# Stored data entries
BEGIN
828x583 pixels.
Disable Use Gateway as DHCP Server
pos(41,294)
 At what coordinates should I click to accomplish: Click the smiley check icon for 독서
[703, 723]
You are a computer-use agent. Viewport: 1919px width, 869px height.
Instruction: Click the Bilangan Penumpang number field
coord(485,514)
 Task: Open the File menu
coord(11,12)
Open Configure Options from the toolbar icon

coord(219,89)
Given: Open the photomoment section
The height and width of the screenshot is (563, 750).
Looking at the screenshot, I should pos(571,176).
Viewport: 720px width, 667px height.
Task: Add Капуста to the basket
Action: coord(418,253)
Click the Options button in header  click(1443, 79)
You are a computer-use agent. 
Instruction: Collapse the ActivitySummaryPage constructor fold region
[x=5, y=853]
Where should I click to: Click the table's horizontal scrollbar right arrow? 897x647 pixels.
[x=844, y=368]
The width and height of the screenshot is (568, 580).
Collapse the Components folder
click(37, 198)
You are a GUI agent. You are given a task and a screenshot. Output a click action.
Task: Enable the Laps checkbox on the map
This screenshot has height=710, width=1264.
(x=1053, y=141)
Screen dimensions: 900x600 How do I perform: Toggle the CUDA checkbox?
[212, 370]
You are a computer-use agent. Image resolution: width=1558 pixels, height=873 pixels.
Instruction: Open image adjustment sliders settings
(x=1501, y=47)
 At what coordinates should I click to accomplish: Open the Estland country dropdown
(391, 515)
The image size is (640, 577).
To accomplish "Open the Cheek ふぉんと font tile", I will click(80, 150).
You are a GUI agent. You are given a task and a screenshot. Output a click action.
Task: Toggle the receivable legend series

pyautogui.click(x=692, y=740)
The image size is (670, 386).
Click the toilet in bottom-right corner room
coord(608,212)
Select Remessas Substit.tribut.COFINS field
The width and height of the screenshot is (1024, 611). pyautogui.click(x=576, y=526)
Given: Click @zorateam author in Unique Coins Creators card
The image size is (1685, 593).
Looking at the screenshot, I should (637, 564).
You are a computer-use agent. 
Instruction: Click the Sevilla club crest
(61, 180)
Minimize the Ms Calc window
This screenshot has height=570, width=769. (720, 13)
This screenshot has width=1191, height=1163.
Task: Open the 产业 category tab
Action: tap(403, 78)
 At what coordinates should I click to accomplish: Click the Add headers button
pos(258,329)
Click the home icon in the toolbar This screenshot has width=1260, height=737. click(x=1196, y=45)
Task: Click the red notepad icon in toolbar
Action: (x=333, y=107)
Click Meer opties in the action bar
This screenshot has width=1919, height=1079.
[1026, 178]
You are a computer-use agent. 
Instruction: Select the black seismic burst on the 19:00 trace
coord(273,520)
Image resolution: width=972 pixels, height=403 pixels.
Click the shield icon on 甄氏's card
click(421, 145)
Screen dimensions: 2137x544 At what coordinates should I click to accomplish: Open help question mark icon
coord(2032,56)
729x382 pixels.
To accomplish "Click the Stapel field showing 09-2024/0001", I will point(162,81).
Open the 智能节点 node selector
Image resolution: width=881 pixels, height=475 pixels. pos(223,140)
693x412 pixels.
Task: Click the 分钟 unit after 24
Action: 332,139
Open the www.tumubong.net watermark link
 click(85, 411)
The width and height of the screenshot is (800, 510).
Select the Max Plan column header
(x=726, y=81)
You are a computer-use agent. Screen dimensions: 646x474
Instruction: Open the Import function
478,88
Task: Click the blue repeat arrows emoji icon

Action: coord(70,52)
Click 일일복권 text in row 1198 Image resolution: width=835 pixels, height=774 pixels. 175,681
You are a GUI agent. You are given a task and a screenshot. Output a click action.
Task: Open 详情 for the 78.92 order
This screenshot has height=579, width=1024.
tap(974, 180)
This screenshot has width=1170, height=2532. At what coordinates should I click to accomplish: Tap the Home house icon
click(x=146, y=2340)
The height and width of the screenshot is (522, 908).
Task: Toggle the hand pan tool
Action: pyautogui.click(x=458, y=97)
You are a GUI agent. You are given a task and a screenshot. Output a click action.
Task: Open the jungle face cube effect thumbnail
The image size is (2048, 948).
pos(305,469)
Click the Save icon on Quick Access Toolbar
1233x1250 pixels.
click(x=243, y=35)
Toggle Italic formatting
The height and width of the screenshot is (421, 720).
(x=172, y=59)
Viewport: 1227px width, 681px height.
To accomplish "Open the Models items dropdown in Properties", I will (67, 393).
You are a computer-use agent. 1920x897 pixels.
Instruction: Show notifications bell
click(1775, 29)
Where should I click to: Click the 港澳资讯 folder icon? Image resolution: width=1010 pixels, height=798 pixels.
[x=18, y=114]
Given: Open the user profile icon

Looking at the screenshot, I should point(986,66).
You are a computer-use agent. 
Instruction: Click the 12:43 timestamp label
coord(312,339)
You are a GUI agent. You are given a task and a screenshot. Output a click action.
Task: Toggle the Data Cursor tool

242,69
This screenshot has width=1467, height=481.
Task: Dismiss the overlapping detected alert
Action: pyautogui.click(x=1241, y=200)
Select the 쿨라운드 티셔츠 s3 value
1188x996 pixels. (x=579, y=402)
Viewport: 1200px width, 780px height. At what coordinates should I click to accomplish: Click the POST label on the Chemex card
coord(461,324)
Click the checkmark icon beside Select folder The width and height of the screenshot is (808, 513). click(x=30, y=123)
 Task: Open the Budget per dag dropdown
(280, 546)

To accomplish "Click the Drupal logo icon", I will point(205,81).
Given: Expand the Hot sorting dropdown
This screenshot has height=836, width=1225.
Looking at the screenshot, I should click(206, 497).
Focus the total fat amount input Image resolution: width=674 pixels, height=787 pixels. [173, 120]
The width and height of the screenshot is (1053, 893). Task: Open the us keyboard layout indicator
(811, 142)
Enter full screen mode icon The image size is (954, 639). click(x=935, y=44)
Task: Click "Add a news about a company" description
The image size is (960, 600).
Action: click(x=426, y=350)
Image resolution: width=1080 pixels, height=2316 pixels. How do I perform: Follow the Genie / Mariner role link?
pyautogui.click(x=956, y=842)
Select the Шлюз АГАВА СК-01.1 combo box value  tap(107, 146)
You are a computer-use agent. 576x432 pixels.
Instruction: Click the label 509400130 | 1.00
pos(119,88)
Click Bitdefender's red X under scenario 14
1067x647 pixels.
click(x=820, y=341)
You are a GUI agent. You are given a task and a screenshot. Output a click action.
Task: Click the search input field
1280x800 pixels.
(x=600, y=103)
END
Nothing in the records may change. Print all of them.

# RESULT OF THIS TASK
828x583 pixels.
Disable Use Gateway as DHCP Server
pos(41,294)
 At what coordinates should I click to accomplish: Click the smiley check icon for 독서
[703, 723]
You are a computer-use agent. Viewport: 1919px width, 869px height.
Instruction: Click the Bilangan Penumpang number field
coord(485,514)
 Task: Open the File menu
coord(11,12)
Open Configure Options from the toolbar icon

coord(219,89)
Given: Open the photomoment section
The height and width of the screenshot is (563, 750).
Looking at the screenshot, I should pos(571,176).
Viewport: 720px width, 667px height.
Task: Add Капуста to the basket
Action: coord(418,253)
Click the Options button in header  click(1443, 79)
You are a computer-use agent. 
Instruction: Collapse the ActivitySummaryPage constructor fold region
[x=5, y=853]
Where should I click to: Click the table's horizontal scrollbar right arrow? 897x647 pixels.
[x=844, y=368]
The width and height of the screenshot is (568, 580).
Collapse the Components folder
click(37, 198)
You are a GUI agent. You are given a task and a screenshot. Output a click action.
Task: Enable the Laps checkbox on the map
This screenshot has height=710, width=1264.
(x=1053, y=141)
Screen dimensions: 900x600 How do I perform: Toggle the CUDA checkbox?
[212, 370]
You are a computer-use agent. Image resolution: width=1558 pixels, height=873 pixels.
Instruction: Open image adjustment sliders settings
(x=1501, y=47)
 At what coordinates should I click to accomplish: Open the Estland country dropdown
(391, 515)
The image size is (640, 577).
To accomplish "Open the Cheek ふぉんと font tile", I will click(80, 150).
You are a GUI agent. You are given a task and a screenshot. Output a click action.
Task: Toggle the receivable legend series

pyautogui.click(x=692, y=740)
The image size is (670, 386).
Click the toilet in bottom-right corner room
coord(608,212)
Select Remessas Substit.tribut.COFINS field
The width and height of the screenshot is (1024, 611). pyautogui.click(x=576, y=526)
Given: Click @zorateam author in Unique Coins Creators card
The image size is (1685, 593).
Looking at the screenshot, I should (637, 564).
You are a computer-use agent. 
Instruction: Click the Sevilla club crest
(61, 180)
Minimize the Ms Calc window
This screenshot has height=570, width=769. (720, 13)
This screenshot has width=1191, height=1163.
Task: Open the 产业 category tab
Action: tap(403, 78)
 At what coordinates should I click to accomplish: Click the Add headers button
pos(258,329)
Click the home icon in the toolbar This screenshot has width=1260, height=737. click(x=1196, y=45)
Task: Click the red notepad icon in toolbar
Action: (x=333, y=107)
Click Meer opties in the action bar
This screenshot has width=1919, height=1079.
[1026, 178]
You are a computer-use agent. 
Instruction: Select the black seismic burst on the 19:00 trace
coord(273,520)
Image resolution: width=972 pixels, height=403 pixels.
Click the shield icon on 甄氏's card
click(421, 145)
Screen dimensions: 2137x544 At what coordinates should I click to accomplish: Open help question mark icon
coord(2032,56)
729x382 pixels.
To accomplish "Click the Stapel field showing 09-2024/0001", I will point(162,81).
Open the 智能节点 node selector
Image resolution: width=881 pixels, height=475 pixels. pos(223,140)
693x412 pixels.
Task: Click the 分钟 unit after 24
Action: 332,139
Open the www.tumubong.net watermark link
 click(85, 411)
The width and height of the screenshot is (800, 510).
Select the Max Plan column header
(x=726, y=81)
You are a computer-use agent. Screen dimensions: 646x474
Instruction: Open the Import function
478,88
Task: Click the blue repeat arrows emoji icon

Action: coord(70,52)
Click 일일복권 text in row 1198 Image resolution: width=835 pixels, height=774 pixels. 175,681
You are a GUI agent. You are given a task and a screenshot. Output a click action.
Task: Open 详情 for the 78.92 order
This screenshot has height=579, width=1024.
tap(974, 180)
This screenshot has width=1170, height=2532. At what coordinates should I click to accomplish: Tap the Home house icon
click(x=146, y=2340)
The height and width of the screenshot is (522, 908).
Task: Toggle the hand pan tool
Action: pyautogui.click(x=458, y=97)
You are a GUI agent. You are given a task and a screenshot. Output a click action.
Task: Open the jungle face cube effect thumbnail
The image size is (2048, 948).
pos(305,469)
Click the Save icon on Quick Access Toolbar
1233x1250 pixels.
click(x=243, y=35)
Toggle Italic formatting
The height and width of the screenshot is (421, 720).
(x=172, y=59)
Viewport: 1227px width, 681px height.
To accomplish "Open the Models items dropdown in Properties", I will (67, 393).
You are a computer-use agent. 1920x897 pixels.
Instruction: Show notifications bell
click(1775, 29)
Where should I click to: Click the 港澳资讯 folder icon? Image resolution: width=1010 pixels, height=798 pixels.
[x=18, y=114]
Given: Open the user profile icon

Looking at the screenshot, I should point(986,66).
You are a computer-use agent. 
Instruction: Click the 12:43 timestamp label
coord(312,339)
You are a GUI agent. You are given a task and a screenshot. Output a click action.
Task: Toggle the Data Cursor tool

242,69
This screenshot has width=1467, height=481.
Task: Dismiss the overlapping detected alert
Action: pyautogui.click(x=1241, y=200)
Select the 쿨라운드 티셔츠 s3 value
1188x996 pixels. (x=579, y=402)
Viewport: 1200px width, 780px height. At what coordinates should I click to accomplish: Click the POST label on the Chemex card
coord(461,324)
Click the checkmark icon beside Select folder The width and height of the screenshot is (808, 513). click(x=30, y=123)
 Task: Open the Budget per dag dropdown
(280, 546)

To accomplish "Click the Drupal logo icon", I will point(205,81).
Given: Expand the Hot sorting dropdown
This screenshot has height=836, width=1225.
Looking at the screenshot, I should click(206, 497).
Focus the total fat amount input Image resolution: width=674 pixels, height=787 pixels. [173, 120]
The width and height of the screenshot is (1053, 893). Task: Open the us keyboard layout indicator
(811, 142)
Enter full screen mode icon The image size is (954, 639). click(x=935, y=44)
Task: Click "Add a news about a company" description
The image size is (960, 600).
Action: click(x=426, y=350)
Image resolution: width=1080 pixels, height=2316 pixels. How do I perform: Follow the Genie / Mariner role link?
pyautogui.click(x=956, y=842)
Select the Шлюз АГАВА СК-01.1 combo box value  tap(107, 146)
You are a computer-use agent. 576x432 pixels.
Instruction: Click the label 509400130 | 1.00
pos(119,88)
Click Bitdefender's red X under scenario 14
1067x647 pixels.
click(x=820, y=341)
You are a GUI agent. You are given a task and a screenshot. Output a click action.
Task: Click the search input field
1280x800 pixels.
(x=600, y=103)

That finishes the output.